• TASK TO COMPLETE:
The task calls for the lines below from the line with "Open the Calendar app icon" to the line with "This screenshot has height=612, width=792.", both ends included, copied exactly, without any pictures.

• WORKING DATA:
━━━━━━━━━━━━━━━━
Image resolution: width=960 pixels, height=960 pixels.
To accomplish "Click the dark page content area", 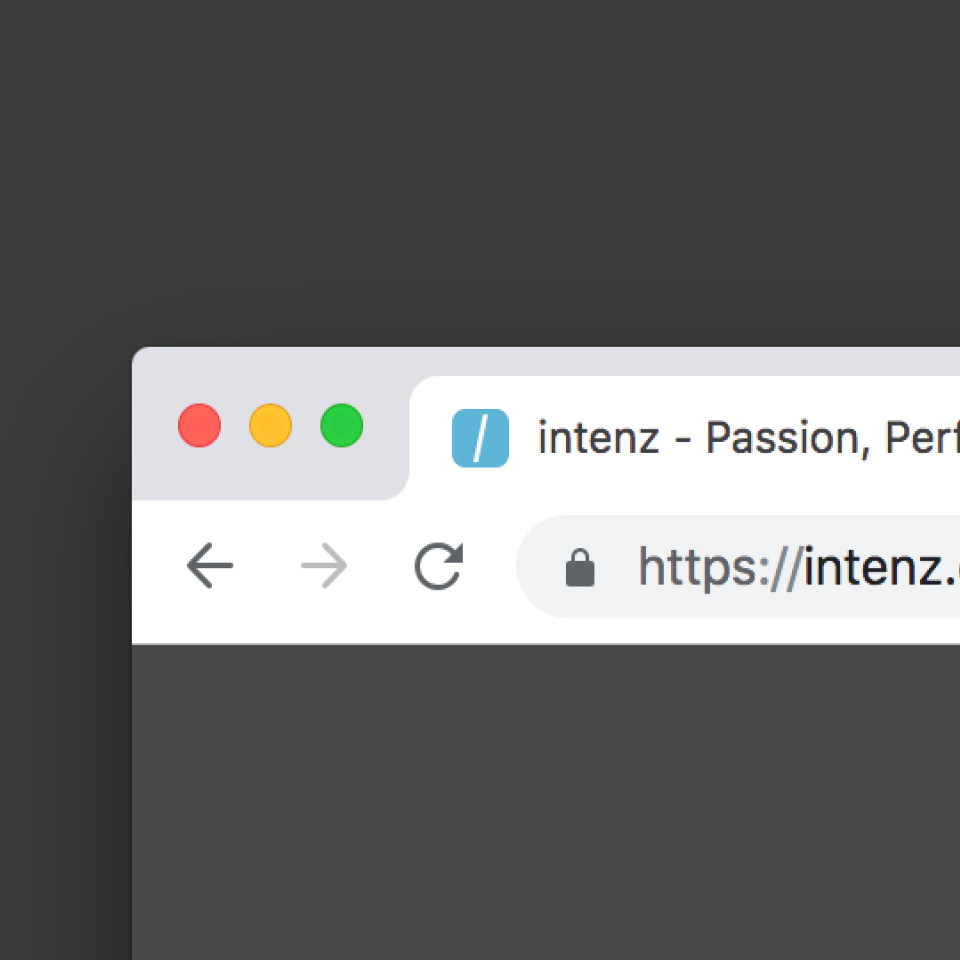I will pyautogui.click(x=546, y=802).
━━━━━━━━━━━━━━━━
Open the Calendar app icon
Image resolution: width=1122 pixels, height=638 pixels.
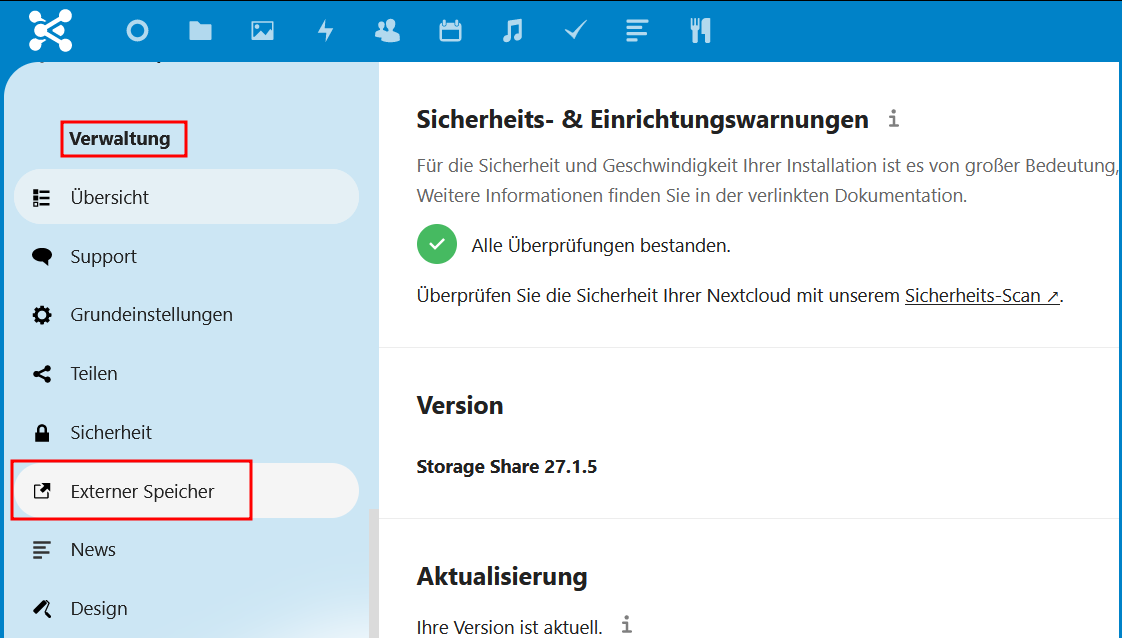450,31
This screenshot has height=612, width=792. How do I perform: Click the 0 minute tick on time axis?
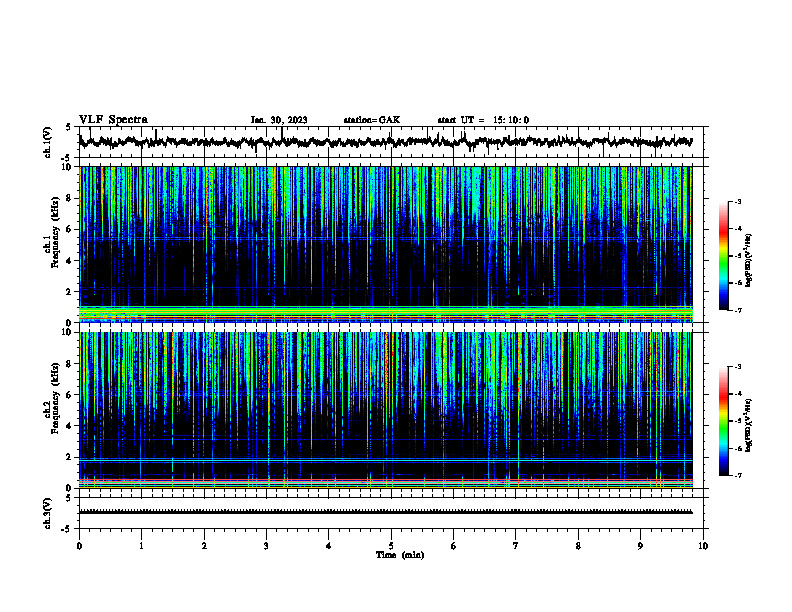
━━━━━━━━━━━━━━━━
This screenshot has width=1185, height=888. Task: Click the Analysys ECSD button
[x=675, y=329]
━━━━━━━━━━━━━━━━
• ANSWER TO THIS TASK:
Open the Calendar app icon
Image resolution: width=1122 pixels, height=638 pixels.
450,31
This screenshot has height=612, width=792. How do I perform: Click the 0 minute tick on time axis?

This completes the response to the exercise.